Ostermann: Also in diesem Punkt hätten Sie sich ein konsequenteres Vorgehen gegen den Bürokratiedschungel gewünscht. Wo noch?

Ohoven: Ich muss ganz klar sagen, was macht Holland? Holland macht momentan Bürokratieabbau und das wäre übertragbar auf Deutschland. Damit hätten wir endlich ein ebenso einfaches wie wirkungsvolles Instrument gegen den bürokratischen Irrsinn hier in Deutschland. Jedes Gesetz, jede Verordnung bringt für die Wirtschaft neue Formulare, neue Anträge und Statistikpflichten mit sich. Und da rechnet man vorerst durch und zwar für jedes Ministerium verbindlich, was dieser Verwaltungsaufwand die Unternehmen ganz konkret in Arbeitsstunden kostet. Und Holland will so bis 2007 die Bürokratiekosten um 25 Prozent senken. Und ich bin davon überzeugt, dass sie das mit diesem Kostenmodell auch packen.

Ostermann: Übertragen auf Deutschland: Das wären bei 40 Milliarden, 10 Milliarden, also eine ganze Menge, wobei ich mit diesen Zahlen immer so ein bisschen Probleme habe Herr Ohoven. Es gibt irgendjemand der sagt, ich glaube nur der Statistik, die ich selbst gefälscht habe. Sind diese 40 Milliarden wirklich definitiv, von denen Sie gesprochen haben?

Ohoven: Ja, also es gibt nicht nur einige Verbände, sondern auch die Industrie- und Handelskammer und andere sind bei dieser Zahl. Und hier muss man ganz, ganz klar sagen, ich denke, dass dieses neue Modell auch eine Gewähr für neue Arbeitsplätze geben wird, weil sich das indirekt auswirkt. Schauen Sie mal, Experten sprechen davon, dass bis zum Jahr 2020, bei einem totalen Abbau der Bürokratie, mindestens, und das ist eine ganze Menge, vier Millionen Arbeitsplätze neu geschaffen werden können. Schauen wir noch mal auf Holland. Da machen die Kosten für Bürokratie etwas mehr als drei Prozent des Bruttoinlandsprodukts aus. Wenn die Holländer ihr 25-Prozent-Ziel erreichen, würde das nach Expertenschätzung ein Wachstumsimpuls von mindestens anderthalb Prozent auslösen und neue Arbeitsplätze entstehen bekanntlich nur bei Wachstum. Deshalb glaube ich, wenn wir in Deutschland ebenfalls die Bürokratiekosten um 25 Prozent reduzieren könnten, würde das zumindest hunderttausende neue Jobs bringen. Sicherlich nicht von einem zum anderen Tag, aber mittelfristig schon.
****************
Ziel der Übung
Wie geht das Gespräch über den Bürokratieabbau nach Ohovens letzter Antwort weiter? Führen Sie es fort.

Bereitgestelltes Material
****************
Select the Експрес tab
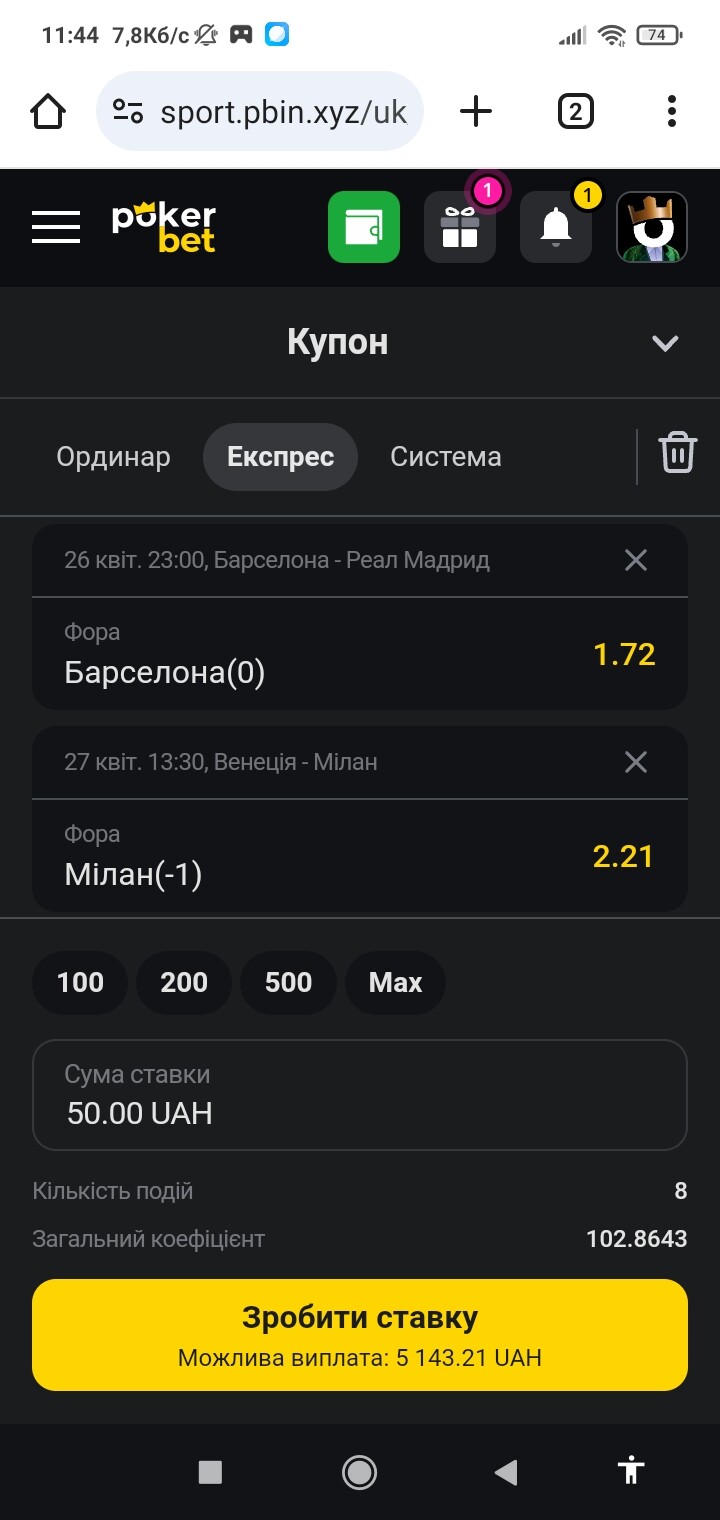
****************
Antwort zur Übung
Ostermann: Bei uns in Deutschland sollen die Kosten neuer Gesetzte, die das Kabinett passieren, künftig von einem Normenkontrollrat geprüft werden. Der wiederum hat kein Vetorecht gegenüber dem Bundestag. Beginnt da wieder eine neue Form der Bürokratie?

Ohoven: Ja, da beginnt sie wieder. Ich kann nur ganz, ganz klar sagen: Lieber Gesetzgeber, wenn du schon am laufenden Meter neue Vorschriften produzieren musst, dann versieh diese Gesetzte doch wenigstens mit einem automatischen Verfallsdatum. Die bisherigen Erfahrungen mit Schwarz-Rot stimmen mich auch nicht gerade optimistischer. Nehmen Sie das Vorziehen der Fälligkeit für die Beiträge zur Sozialversicherung. Das hat für die Betriebe zusätzliche Bürokratie und damit erhebliche Mehrkosten gebracht. Oder ein ganz aktuelles Beispiel: Das Bundesbildungsministerium verschickt gerade an die Ausbildungsbetriebe und zwar zusätzlich zu jedem Ausbildungsvertrag einen wunderbaren, neuen Kurzfragebogen zur Berufsbildungsstatistik. Wir hatten im Vorjahr rund eine halbe Millionen Ausbildungsverträge, das macht also 500.000 Fragebögen extra. Wenn das der Bürokratie-TÜV der neuen Regierung sein soll, dann sage ich, was fehlt, ist ein systematischer, politischer Ansatz.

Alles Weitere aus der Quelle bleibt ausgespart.